Donc, si une demande vous demande vos résultats de tests génétiques, vous n’avez pas à les fournir. Si votre assureur menace de refuser votre demande ou une demande d’indemnité future parce que vous avez dit non, il pourrait enfreindre la loi.
Qu’en est-il de votre diagnostic?
Les assureurs peuvent quand même vous poser des questions sur vos antécédents médicaux, vos antécédents familiaux de santé et vos symptômes actuels — tout cela est permis. Et si vous présentez une demande d’indemnité pour un problème de santé découvert au moyen de tests génétiques, vous devrez divulguer le diagnostic clinique. Ce que vous n’avez pas à communiquer, ce sont les données du test génétique sous-jacent.
Qu’est-ce qui compte comme test génétique?
La GNDA couvre tout test qui analyse votre ADN, votre ARN ou vos chromosomes pour prédire une maladie, surveiller un problème de santé ou orienter un diagnostic. Cela comprend notamment :
Les tests de dépistage du cancer héréditaire du sein et de l’ovaire
Les tests de dépistage du syndrome de Lynch
Les panels pharmacogénomiques
Le séquençage du génome entier
Y a-t-il des exceptions?
Oui — mais aucune ne s’applique aux assureurs. Les médecins, pharmaciens et autres fournisseurs de soins de santé peuvent quand même demander des tests génétiques et communiquer les résultats à d’autres fournisseurs participant à vos soins. Les chercheurs qui travaillent avec des participants consentants sont aussi exemptés.

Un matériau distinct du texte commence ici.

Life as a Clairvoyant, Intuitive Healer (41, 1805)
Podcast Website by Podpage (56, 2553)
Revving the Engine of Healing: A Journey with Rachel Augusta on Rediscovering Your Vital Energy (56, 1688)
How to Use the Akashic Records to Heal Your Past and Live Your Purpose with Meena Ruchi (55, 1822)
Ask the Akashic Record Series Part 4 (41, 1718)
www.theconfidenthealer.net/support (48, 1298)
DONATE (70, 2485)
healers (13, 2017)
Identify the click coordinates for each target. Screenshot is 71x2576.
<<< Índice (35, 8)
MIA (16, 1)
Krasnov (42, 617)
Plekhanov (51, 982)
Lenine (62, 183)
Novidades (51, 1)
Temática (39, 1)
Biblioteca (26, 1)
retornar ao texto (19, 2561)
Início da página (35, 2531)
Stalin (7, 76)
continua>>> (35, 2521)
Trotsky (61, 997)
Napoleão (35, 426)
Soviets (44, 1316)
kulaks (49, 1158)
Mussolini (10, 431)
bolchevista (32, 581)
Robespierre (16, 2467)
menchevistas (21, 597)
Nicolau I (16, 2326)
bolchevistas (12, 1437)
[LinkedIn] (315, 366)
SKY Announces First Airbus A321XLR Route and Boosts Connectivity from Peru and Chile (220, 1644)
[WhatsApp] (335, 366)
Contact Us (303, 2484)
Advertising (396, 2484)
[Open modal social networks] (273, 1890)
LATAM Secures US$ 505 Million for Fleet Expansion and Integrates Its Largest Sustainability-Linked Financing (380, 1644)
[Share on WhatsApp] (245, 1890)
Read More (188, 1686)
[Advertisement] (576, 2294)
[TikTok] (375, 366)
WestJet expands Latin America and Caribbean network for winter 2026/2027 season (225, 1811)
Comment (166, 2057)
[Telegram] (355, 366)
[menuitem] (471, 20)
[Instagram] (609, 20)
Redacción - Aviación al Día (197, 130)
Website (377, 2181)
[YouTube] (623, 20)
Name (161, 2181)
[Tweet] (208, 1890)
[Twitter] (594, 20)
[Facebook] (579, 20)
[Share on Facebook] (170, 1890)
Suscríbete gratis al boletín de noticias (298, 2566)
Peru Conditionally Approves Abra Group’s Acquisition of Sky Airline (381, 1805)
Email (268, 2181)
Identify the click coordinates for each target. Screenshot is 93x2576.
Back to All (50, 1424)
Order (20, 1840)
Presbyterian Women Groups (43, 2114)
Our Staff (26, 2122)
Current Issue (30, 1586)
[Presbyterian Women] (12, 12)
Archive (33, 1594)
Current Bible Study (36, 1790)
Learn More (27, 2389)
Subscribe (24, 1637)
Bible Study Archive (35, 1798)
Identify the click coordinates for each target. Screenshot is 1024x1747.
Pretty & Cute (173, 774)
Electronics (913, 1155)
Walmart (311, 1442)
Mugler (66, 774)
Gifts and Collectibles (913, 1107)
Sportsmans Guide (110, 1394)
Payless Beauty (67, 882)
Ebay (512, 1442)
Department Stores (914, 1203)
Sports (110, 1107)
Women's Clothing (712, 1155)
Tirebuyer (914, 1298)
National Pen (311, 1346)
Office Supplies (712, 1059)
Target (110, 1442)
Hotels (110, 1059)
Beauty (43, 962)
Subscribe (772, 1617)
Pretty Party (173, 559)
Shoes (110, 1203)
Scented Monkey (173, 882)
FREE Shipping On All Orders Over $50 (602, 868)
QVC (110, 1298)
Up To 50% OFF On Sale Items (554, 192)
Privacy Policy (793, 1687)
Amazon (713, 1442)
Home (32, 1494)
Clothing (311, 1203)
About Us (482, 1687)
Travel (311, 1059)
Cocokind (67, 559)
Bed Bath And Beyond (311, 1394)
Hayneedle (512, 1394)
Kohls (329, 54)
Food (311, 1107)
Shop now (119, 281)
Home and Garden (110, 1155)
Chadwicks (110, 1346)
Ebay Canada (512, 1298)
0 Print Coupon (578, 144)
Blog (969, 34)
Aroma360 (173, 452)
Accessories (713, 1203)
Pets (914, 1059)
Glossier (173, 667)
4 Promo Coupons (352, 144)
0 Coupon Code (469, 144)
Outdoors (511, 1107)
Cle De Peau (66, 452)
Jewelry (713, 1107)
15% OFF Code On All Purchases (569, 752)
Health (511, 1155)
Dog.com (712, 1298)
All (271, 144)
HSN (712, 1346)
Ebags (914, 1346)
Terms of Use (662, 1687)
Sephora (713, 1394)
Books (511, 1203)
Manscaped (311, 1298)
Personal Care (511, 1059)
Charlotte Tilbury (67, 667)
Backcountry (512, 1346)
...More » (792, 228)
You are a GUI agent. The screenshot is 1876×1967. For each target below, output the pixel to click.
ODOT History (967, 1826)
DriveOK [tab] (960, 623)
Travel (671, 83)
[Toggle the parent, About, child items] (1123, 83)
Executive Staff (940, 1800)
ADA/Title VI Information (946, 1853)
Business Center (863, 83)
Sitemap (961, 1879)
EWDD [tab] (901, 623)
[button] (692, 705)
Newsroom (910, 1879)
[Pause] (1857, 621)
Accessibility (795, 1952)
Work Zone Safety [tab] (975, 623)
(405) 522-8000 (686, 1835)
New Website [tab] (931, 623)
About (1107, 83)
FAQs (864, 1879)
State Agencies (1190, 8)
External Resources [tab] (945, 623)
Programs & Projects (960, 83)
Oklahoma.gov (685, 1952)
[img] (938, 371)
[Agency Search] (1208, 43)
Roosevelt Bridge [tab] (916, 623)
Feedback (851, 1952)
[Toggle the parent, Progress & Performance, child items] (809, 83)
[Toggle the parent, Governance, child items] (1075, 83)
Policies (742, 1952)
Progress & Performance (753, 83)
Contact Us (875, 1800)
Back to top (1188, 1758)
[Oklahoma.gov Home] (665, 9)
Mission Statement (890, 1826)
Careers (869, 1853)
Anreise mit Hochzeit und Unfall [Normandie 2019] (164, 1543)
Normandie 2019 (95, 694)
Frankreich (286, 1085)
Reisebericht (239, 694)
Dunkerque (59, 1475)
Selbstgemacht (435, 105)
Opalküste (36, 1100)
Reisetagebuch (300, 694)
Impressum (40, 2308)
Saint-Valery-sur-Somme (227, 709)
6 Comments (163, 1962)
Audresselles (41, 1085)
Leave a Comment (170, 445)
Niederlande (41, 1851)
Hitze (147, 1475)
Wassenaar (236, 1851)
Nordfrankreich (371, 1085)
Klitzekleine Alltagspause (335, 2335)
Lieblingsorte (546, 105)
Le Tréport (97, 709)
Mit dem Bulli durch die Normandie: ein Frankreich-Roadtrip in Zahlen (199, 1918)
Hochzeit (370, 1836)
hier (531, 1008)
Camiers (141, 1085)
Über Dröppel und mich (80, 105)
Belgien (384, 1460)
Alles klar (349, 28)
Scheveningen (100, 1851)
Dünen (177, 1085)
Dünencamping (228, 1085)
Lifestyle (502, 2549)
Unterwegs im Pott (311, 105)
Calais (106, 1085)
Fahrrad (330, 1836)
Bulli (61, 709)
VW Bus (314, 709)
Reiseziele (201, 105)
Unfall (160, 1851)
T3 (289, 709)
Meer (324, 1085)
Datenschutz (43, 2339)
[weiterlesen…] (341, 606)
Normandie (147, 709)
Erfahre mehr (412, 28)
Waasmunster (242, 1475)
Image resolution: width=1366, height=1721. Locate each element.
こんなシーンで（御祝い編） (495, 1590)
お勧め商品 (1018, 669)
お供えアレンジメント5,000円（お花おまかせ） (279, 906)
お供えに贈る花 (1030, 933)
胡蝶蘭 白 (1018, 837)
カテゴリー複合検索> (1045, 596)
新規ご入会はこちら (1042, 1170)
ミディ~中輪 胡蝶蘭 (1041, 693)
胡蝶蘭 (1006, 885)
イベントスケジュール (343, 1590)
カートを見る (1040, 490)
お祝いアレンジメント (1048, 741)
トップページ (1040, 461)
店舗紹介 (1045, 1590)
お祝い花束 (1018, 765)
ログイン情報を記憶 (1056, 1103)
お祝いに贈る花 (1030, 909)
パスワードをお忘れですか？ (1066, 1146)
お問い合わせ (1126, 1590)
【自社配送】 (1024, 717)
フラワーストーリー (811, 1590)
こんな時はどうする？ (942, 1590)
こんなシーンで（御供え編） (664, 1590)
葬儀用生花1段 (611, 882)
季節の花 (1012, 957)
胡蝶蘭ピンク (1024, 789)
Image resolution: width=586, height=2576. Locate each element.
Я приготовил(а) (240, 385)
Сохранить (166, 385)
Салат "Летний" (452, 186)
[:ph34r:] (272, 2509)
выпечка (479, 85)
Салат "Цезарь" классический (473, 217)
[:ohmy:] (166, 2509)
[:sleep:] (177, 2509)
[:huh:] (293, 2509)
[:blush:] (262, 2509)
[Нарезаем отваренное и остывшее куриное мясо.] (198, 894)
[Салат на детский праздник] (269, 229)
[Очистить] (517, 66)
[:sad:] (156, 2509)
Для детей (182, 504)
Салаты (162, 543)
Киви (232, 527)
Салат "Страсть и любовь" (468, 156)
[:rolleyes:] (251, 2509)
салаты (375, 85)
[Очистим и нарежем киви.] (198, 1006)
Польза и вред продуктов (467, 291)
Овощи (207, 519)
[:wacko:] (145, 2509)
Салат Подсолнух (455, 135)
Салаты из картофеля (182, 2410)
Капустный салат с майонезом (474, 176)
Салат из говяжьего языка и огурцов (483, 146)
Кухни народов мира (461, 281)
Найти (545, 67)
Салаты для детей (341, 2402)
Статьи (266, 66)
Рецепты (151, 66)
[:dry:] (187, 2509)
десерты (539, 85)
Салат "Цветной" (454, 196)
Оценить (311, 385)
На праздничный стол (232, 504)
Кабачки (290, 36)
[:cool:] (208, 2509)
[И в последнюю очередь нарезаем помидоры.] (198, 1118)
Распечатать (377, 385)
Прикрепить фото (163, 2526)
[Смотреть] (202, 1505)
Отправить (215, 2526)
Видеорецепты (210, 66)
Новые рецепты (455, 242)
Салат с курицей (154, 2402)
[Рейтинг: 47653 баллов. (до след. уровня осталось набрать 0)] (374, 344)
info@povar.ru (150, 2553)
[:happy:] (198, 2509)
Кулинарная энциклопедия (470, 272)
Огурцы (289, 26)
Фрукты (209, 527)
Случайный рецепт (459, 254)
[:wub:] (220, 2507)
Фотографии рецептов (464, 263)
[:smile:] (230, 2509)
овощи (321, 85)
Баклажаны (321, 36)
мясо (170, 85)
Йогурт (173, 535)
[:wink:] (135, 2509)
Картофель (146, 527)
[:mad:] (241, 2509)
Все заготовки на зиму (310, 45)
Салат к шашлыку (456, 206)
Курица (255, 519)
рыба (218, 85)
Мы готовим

Le point essentiel : les assureurs ne sont pas des fournisseurs de soins de santé. Leurs avocats, leurs réassureurs et les médecins-examinateurs indépendants qui travaillent dans un contexte d’assurance ne le sont pas non plus. Aucun d’eux ne peut invoquer ces exceptions.
Que pouvez-vous faire si votre assureur le demande?
Refusez. Dites que vous ne consentez pas à communiquer des résultats de tests génétiques, et précisez que la Genetic Non-Discrimination Act interdit aux assureurs d’exiger cela.
Mettez-le par écrit. Envoyez votre réponse par courriel pour en garder une trace.
Obtenez un avis juridique si votre demande d’indemnité est menacée. Si votre assureur essaie de refuser la couverture parce que vous avez dit non, il pourrait s’agir d’une infraction criminelle. Un avocat ayant de l’expérience en matière d’assurance peut vous aider à contester la situation.
Que se passe-t-il si un assureur enfreint les règles?
Les conséquences sont graves — jusqu’à 1,000,000 $ d’amende et cinq ans de prison dans les cas graves. L’assureur et les personnes en cause peuvent tous deux être tenus responsables. Il ne s’agit pas d’une simple pénalité réglementaire. N’ayez pas peur de tenir bon.